Participants lived in Europe, Australia,
China and Tunisia. Their
average age was 84.
The volunteers entered the trial with average blood pressure readings of a
whopping 173 over 91 while sitting down. During the study, those getting
medication saw their readings drop to an average of 143 over 78, while those
getting the placebo pills dipped slightly, hovering around 158 over 84.
The team reports in the May 1 New England
Journal of Medicine that people getting medication were 21 percent less
likely to die during the study. People getting the drugs were less likely to
experience heart failure compared with those getting placebos and were somewhat
less likely to have strokes or to die from them.
In 2007, a committee of scientists monitoring the trial halted it. Patients had
participated for an average of two years at that point, but the accumulated
data suggested that continuing to give people placebos would be unethical.
Based on the study, doctors should reassess how they treat some elderly
patients, says John Kostis, a cardiologist at the RobertWoodJohnsonMedicalSchool
of the University of Medicine and Dentistry of New Jersey, in New Brunswick. “The
average physician may not pay attention to studies, but this will be included
in all the lectures that people give on hypertension,” he says. New information
often takes a year or two to permeate through the medical community, Kostis
says.
Giving medication for high blood pressure in the very old will remain a
case-by-case decision, Kostis says. Some people who experience bad side effects
from the drugs might not be good candidates, he says. Beckett’s team excluded
people from the study if they had had cancer, a recent bleeding stroke or
dementia, or if they required nursing care. These weakened individuals might
face risks from lowered blood pressure.
But while reducing high blood pressure may not be recommended for especially
frail people over 80, Beckett says, doctors might still prescribe drugs for
some people who have health problems in addition to high blood pressure. Some
volunteers in this study had a history of stroke caused by a blood clot in the
brain, the most common type. Others had diabetes or heart disease.
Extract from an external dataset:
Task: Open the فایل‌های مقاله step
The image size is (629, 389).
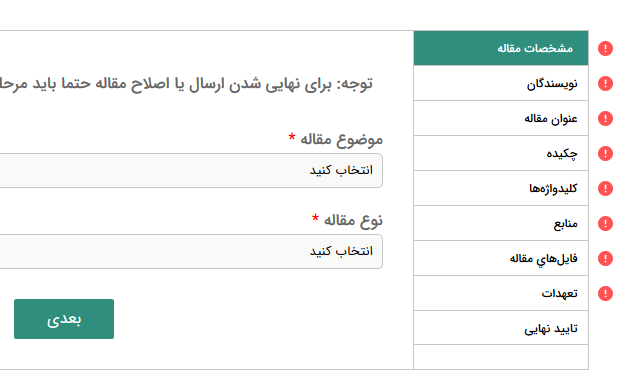Action: click(501, 258)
Roughly two-thirds of people over age 65 have high blood pressure, and some
studies show that proportion rises to three-fourths in people over 85, a
growing segment of the population in Western countries.
High blood pressure increases the risk of stroke and heart disease at any age,
Kostis says. It’s highly unlikely that the benefits of controlling high blood
pressure suddenly stop when you turn 80, he concludes.